Crave Nutrition
What is Fitness Science?
The principles involved in human performance nutrition, also known as sports nutrition, are built upon the principles of general nutrition and fitness science with special emphasis on optimizing human performance. Optimal nutrition is an essential part of every athlete’s training program, and the information contained separately in the Textbook of Nutrition is essential to understanding the proper application of nutrition in athletics.
The primary areas of concern are:
1) consuming enough calories to support performance;
2) consuming the correct balance of macronutrients before, during and after exercise; and
3) proper hydration.
There are other concerns for certain population groups as well, such as vegetarian or vegan athletes, or female athletes – particularly those who compete in sports that focus on weight or body build, such as figure skating and gymnastics.
Nutrition before, during and after exercise has significant effects on human performance. A pre-event meal keeps the athlete from feeling hungry before and during the event, and it maintains optimal blood glucose levels for working muscles. Carbohydrate feedings just prior to exercise can help restore suboptimal liver glycogen stores, which could result, for example, after an overnight fast. Allowing for personal preferences and habits, the pre-event meal should be high in carbohydrate, low in fat and fiber and easily digested.
Hydration and nutrition during an event has revolutionized human performance. During exercise, athletes should consume 30 to 60 grams of carbohydrate each hour (120 to 240 calories from carbohydrate per hour). Since both carbohydrates and fluids are necessary during events, sports drinks can go a long way in providing adequate carbohydrates and fluids. Typical foods that are used during long events include sports drinks, carbohydrate gels, energy bars and bananas. During vigorous activity, heat that is produced is dissipated through the process of sweating. However, long-term, extensive sweating can pose significant challenges for athletes with regard to fluid and electrolyte balance.
Without effective management, athletes will fatigue prematurely and, as dehydration progresses, heat exhaustion, heat cramps and heat stroke can result.

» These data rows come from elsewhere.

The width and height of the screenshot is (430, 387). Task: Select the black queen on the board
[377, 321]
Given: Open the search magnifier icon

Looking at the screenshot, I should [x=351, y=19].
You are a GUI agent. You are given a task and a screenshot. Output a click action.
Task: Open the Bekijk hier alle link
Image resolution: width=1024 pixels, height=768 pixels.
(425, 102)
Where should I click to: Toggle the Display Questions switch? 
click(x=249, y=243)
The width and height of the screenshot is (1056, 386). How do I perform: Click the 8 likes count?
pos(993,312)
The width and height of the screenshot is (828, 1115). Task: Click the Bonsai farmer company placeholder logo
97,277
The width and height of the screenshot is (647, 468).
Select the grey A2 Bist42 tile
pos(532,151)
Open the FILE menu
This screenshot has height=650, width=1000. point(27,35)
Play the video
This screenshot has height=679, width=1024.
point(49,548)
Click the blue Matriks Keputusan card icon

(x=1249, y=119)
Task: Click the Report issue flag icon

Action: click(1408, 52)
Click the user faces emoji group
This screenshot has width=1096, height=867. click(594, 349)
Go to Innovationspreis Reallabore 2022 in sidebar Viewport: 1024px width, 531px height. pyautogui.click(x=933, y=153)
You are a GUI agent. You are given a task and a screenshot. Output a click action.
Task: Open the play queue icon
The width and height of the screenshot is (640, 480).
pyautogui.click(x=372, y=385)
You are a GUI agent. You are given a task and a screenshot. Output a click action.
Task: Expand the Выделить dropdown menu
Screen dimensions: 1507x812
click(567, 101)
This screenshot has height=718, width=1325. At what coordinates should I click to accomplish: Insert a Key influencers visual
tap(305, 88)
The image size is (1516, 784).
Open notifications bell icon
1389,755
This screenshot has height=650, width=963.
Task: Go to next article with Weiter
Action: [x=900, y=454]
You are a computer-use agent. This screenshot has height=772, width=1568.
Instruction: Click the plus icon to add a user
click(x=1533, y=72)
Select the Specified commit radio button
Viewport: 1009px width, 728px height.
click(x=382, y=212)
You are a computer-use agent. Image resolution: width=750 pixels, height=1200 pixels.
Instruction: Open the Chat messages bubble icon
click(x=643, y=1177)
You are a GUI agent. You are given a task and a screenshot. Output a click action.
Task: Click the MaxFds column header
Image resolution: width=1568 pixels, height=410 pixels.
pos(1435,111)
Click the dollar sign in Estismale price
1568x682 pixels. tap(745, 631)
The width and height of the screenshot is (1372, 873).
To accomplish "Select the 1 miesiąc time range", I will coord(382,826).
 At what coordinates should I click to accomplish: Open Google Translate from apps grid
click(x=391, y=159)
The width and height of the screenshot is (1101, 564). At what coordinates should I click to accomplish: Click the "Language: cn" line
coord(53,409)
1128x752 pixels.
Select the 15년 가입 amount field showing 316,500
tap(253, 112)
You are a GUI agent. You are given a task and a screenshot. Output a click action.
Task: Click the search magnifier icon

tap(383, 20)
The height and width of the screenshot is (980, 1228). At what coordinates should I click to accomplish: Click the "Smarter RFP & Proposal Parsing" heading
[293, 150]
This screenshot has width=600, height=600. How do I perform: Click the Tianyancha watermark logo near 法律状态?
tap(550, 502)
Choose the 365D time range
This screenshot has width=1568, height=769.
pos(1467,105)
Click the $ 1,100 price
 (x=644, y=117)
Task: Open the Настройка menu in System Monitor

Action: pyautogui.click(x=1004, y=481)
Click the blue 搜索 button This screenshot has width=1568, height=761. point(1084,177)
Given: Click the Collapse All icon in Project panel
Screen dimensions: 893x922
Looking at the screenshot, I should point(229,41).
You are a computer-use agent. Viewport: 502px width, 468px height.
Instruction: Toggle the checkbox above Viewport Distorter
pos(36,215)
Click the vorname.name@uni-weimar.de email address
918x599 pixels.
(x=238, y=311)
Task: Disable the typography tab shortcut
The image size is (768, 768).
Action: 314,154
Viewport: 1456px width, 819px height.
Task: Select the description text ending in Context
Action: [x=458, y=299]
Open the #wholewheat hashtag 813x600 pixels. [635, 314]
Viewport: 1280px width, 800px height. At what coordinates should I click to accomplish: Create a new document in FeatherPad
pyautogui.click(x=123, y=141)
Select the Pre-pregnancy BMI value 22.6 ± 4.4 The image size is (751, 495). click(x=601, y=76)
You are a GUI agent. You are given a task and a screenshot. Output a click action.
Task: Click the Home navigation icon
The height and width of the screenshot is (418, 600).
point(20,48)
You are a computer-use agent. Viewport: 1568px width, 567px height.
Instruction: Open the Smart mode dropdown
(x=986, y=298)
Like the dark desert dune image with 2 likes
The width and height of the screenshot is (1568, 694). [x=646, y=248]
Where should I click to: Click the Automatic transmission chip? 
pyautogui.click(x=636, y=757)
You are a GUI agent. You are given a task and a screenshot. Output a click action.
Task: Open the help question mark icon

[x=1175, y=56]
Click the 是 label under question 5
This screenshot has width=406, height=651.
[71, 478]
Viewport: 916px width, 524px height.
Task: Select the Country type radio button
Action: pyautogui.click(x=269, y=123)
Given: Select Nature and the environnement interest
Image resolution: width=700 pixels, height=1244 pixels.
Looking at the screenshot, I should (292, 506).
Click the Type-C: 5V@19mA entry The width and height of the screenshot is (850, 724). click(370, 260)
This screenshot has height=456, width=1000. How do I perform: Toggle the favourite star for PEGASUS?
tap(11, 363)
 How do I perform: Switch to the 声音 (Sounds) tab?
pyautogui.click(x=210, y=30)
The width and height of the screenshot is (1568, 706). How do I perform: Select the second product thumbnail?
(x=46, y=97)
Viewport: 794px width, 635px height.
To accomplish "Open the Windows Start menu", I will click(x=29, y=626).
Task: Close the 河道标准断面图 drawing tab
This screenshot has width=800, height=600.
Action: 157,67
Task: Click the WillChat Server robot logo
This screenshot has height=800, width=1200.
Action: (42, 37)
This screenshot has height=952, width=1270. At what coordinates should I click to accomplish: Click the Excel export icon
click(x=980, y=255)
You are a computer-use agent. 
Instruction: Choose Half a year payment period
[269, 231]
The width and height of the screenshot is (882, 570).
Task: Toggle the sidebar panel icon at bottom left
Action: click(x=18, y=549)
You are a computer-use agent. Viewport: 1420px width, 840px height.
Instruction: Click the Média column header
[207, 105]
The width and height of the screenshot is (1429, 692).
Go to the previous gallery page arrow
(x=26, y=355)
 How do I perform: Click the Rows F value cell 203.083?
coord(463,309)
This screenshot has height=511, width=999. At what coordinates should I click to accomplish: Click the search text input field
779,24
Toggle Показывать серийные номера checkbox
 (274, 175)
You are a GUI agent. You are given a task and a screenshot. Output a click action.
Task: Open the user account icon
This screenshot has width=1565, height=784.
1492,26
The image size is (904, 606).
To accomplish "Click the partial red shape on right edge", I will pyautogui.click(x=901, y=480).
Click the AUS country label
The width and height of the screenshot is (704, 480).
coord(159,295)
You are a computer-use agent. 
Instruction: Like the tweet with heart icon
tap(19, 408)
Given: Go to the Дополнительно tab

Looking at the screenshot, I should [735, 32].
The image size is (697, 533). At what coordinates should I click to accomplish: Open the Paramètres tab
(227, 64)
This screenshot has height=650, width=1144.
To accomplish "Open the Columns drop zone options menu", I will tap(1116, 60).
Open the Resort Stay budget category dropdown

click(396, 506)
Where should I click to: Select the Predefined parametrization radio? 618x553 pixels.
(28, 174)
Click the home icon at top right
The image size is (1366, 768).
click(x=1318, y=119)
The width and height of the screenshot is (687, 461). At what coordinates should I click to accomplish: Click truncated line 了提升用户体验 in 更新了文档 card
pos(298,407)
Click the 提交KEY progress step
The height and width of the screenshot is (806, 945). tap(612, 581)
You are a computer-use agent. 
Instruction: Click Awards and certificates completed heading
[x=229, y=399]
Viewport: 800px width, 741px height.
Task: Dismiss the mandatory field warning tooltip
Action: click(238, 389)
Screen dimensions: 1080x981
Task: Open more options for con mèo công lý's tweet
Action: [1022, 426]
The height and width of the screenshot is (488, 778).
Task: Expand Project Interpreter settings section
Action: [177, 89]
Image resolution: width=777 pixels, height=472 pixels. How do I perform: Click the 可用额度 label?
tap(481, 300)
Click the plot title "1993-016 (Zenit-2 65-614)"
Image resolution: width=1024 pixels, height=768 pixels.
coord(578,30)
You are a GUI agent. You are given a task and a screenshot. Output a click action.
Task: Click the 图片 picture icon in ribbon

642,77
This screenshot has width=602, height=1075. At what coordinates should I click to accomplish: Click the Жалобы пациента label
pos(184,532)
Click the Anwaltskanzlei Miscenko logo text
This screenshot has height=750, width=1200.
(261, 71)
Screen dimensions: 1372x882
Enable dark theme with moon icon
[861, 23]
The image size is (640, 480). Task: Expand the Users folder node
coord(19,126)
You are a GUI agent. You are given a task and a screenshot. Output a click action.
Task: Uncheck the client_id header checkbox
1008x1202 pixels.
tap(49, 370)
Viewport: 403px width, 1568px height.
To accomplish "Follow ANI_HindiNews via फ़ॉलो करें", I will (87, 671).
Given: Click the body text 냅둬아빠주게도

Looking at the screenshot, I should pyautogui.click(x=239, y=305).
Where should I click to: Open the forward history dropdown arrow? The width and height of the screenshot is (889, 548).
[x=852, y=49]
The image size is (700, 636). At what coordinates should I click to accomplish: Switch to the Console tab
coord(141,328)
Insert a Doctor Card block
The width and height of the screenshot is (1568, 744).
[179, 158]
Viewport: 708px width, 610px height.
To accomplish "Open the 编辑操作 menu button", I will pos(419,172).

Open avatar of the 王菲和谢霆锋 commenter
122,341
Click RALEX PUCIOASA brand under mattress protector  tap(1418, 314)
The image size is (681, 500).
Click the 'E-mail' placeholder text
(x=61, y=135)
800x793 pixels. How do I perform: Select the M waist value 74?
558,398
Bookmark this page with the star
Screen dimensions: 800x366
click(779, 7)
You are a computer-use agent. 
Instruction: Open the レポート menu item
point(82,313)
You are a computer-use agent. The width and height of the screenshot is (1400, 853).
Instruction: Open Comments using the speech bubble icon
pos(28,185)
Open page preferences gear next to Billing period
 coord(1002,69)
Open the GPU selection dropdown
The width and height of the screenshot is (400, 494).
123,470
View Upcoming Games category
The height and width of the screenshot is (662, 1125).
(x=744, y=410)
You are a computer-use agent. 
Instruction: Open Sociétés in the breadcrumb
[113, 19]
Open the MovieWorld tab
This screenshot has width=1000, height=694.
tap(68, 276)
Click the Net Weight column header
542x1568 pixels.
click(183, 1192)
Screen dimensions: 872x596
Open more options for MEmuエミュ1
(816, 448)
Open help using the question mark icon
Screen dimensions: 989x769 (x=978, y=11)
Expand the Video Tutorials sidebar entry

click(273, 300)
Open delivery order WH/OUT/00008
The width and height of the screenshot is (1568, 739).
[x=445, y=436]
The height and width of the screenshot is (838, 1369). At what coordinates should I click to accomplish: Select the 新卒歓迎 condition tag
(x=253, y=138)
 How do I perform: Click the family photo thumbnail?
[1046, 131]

Finally, recovery from intense activity requires nutrients that will replenish muscle glycogen stores, body water, electrolytes and triglyceride stores in skeletal muscle. Proper nutrition during the recovery period is essential for rapid and effective recovery and for optimal performance at the next event or workout.
Over the long term, athletes must pay attention to general nutrition and conditioning, while, during an event, adequate hydration and electrolytes become critical to maintaining optimum performance.
The Importance of Protein
The word protein originates from the idea that proteins are central to life and the first nutrient. Vitamins – vita meaning life and amin meaning protein – got their name from the misconception that amino acids, the building blocks of protein, were the essential components for maintaining life.
Proteins are found in animals and plants, but the mixture of amino acids – the building blocks of the protein found from different sources – varies. As a result, there are 21 common amino acids consisting of 12 nonessential and nine essential amino acids. Essential amino acids are those that cannot be synthesized from other amino acids, but must be consumed in the diet. The usual way that nonessential amino acids are formed is by metabolism of other amino acids. All amino acids have a basic structure of an alpha-amino nitrogen and carboxylic acid.
Maintaining the amounts of protein in muscles and organs is essential to life and is the main objective of the adaptation to starvation. In fact, loss of more than 50 percent of body protein is incompatible with life. The protein is stored in organs and there is no labile compartment.
The Importance of Protein
There is evidence that modestly increasing the proportion of protein in the diet, while controlling total calorie intake, may:
* Improve body composition.
* Facilitate fat loss.
* Improve body weight maintenance after weight loss.
Fat Retention
Mankind is very well adapted to malnutrition and starvation, and this adaptation is reflected both in the way the body stores energy and how it uses these stores of energy when food intake is reduced or eliminated altogether. In the average 70 kg (154 lbs) man:
* The largest store of calories is in the form of fat in adipose tissue with approximately 135,000 calories* stored in 13.5 kg (30 lbs) of adipose tissue.
*A dietary calorie is 1,000 calories or a kcal, but for simplicity will simply be noted as calories. You may also see dietary calories capitalized as “Calories.”
This storage compartment can be greatly expanded with long-term overnutrition in obese individuals.
There are approximately 54,000 calories stored as protein both in muscle and organs, such as the heart and liver. Only half of these calories can be mobilized for energy, since depletion below 50 percent of total protein stores is incompatible with life. In addition to being an energy source, protein plays a functional role in many organs, including the liver, and depletion is associated with impaired immunity to infection. In fact, the most common cause of death in an epidemic of starvation is typically simple bacterial pneumonia. Conservation of protein is an adaptation tightly linked to survival during acute starvation.
Meal Replacement Shakes and Weight Maintenance
Studies show that meal replacement shakes are a viable way to maintain weight, as recognized by the European Food Safety Authority, and that increasing the protein to about 30 percent of resting metabolic rate, as estimated by bioelectrical impedance, leads to greater loss of fat with retention of lean body mass.